● **Data listing**
════════

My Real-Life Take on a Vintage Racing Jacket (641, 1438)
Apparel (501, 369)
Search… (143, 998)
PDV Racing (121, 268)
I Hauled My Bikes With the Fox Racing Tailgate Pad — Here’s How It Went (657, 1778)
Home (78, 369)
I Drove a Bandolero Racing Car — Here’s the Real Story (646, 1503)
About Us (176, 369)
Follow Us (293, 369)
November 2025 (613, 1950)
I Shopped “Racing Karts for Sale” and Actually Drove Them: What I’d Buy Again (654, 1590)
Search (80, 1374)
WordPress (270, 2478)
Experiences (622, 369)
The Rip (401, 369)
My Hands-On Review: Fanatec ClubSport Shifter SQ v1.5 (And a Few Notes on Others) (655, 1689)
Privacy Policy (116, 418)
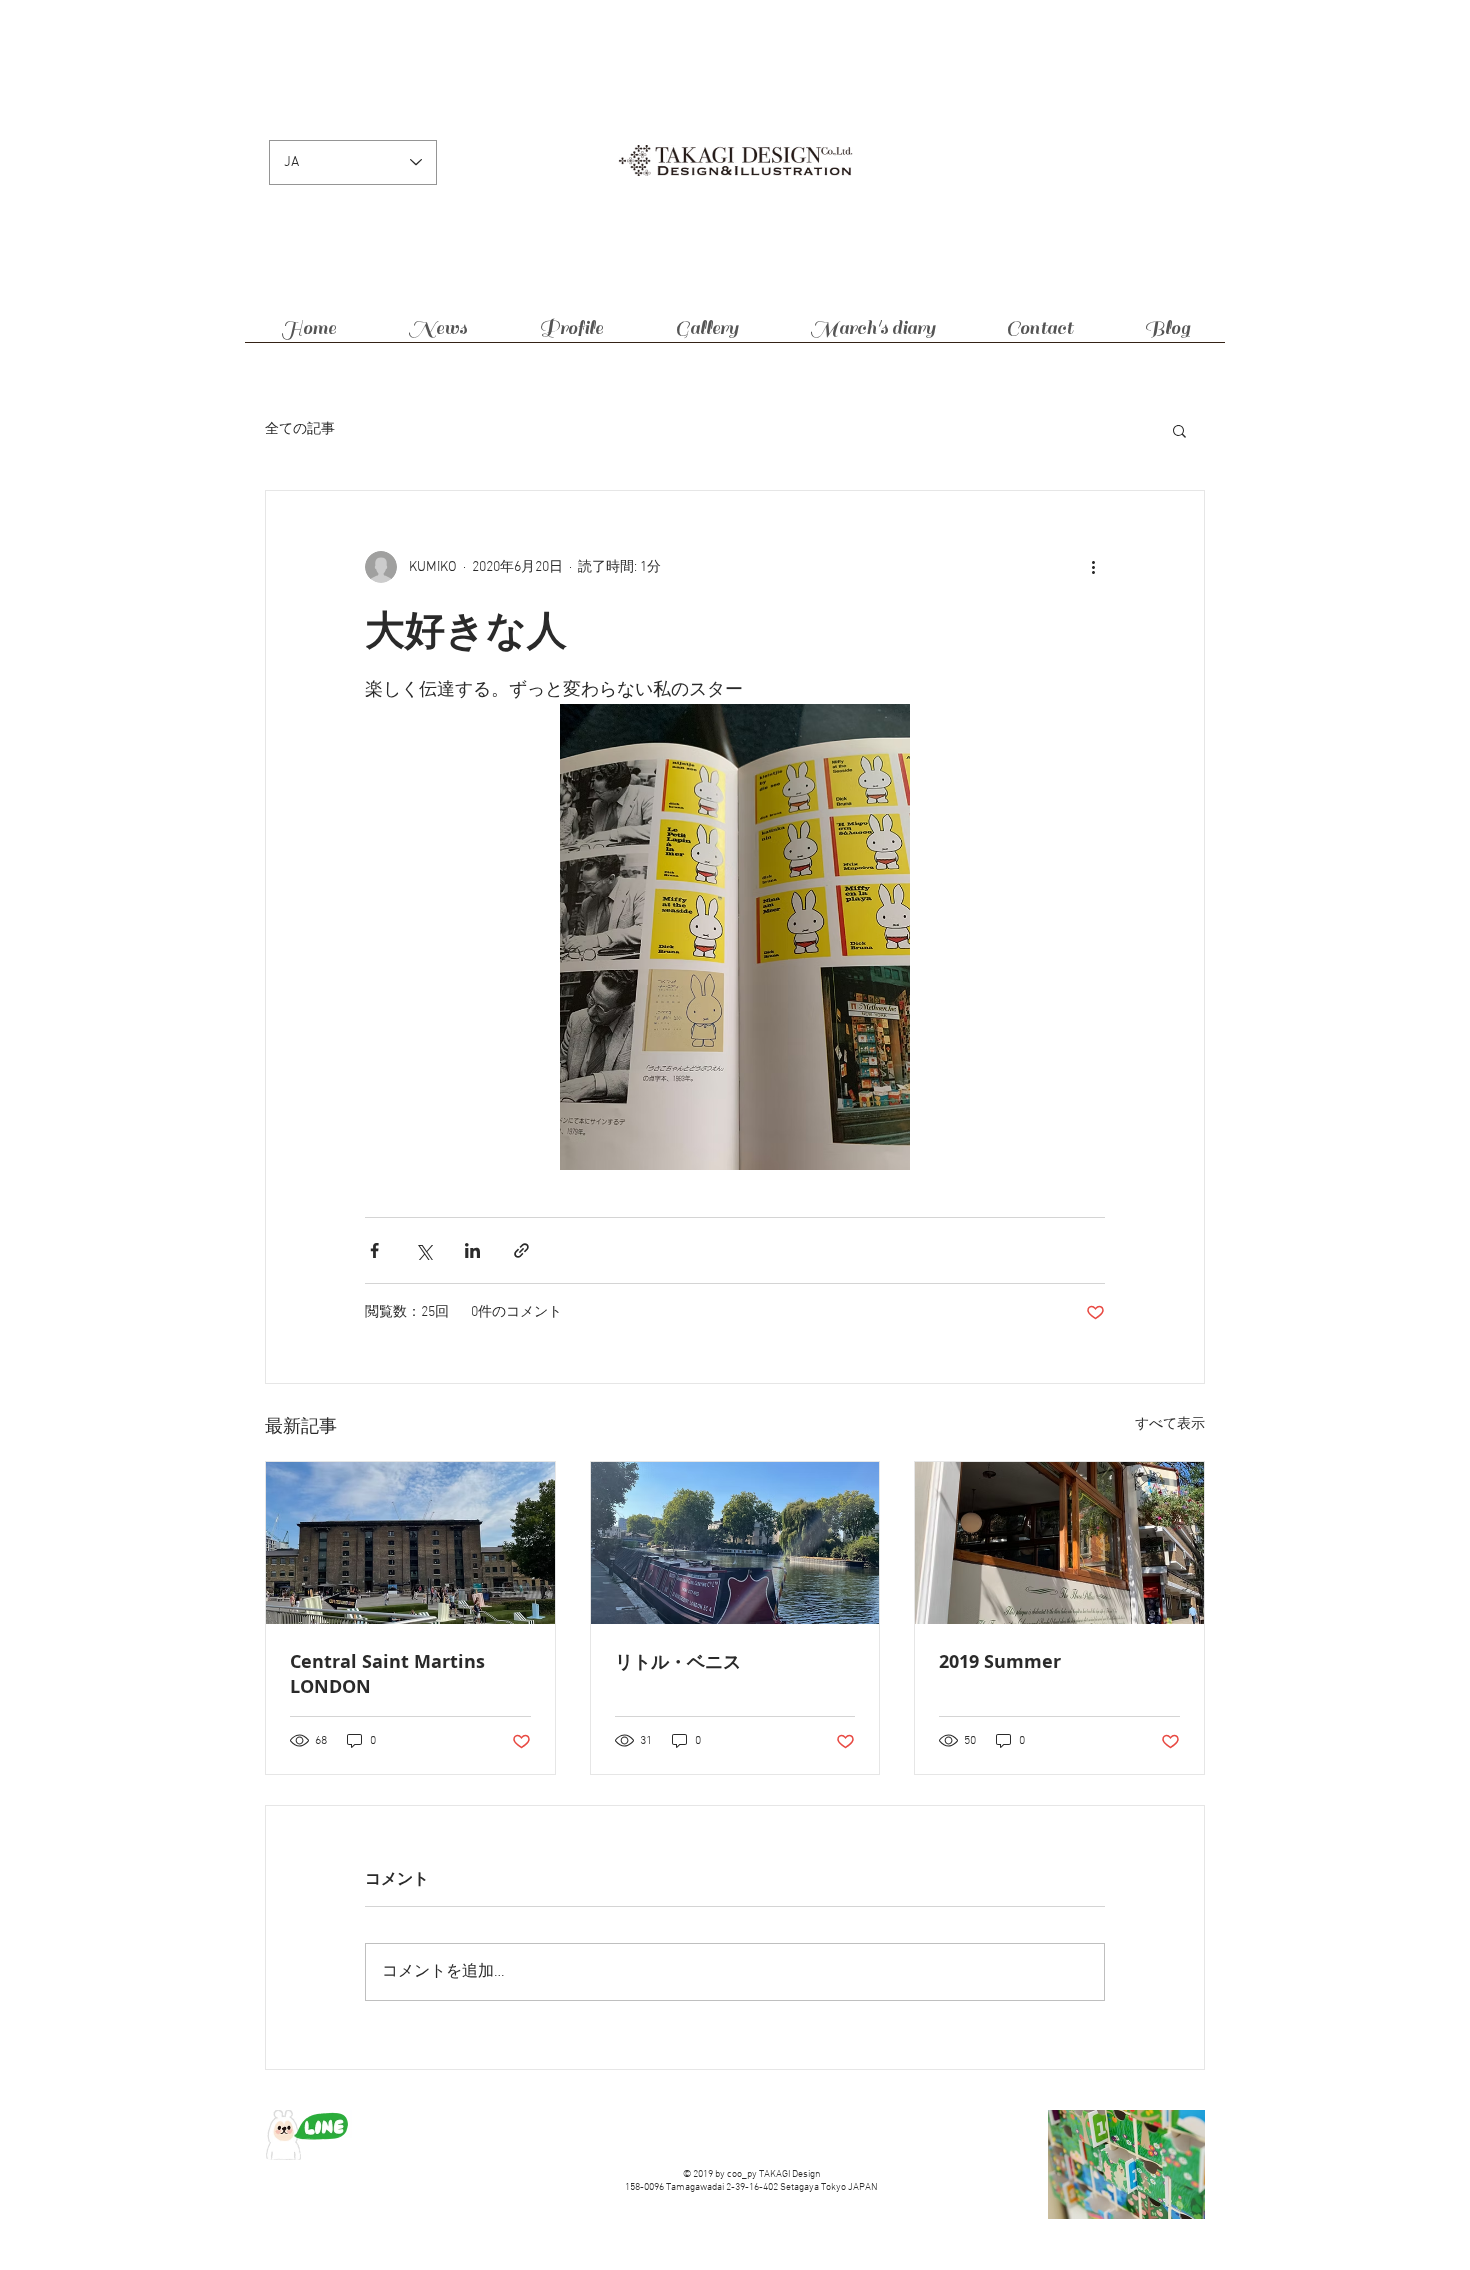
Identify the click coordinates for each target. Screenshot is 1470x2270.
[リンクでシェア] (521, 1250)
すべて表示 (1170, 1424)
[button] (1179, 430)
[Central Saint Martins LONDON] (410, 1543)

════════

● **What is expected**
Across the material above, count every line holding "Racing" and write down only the number.

● **Expected answer**
5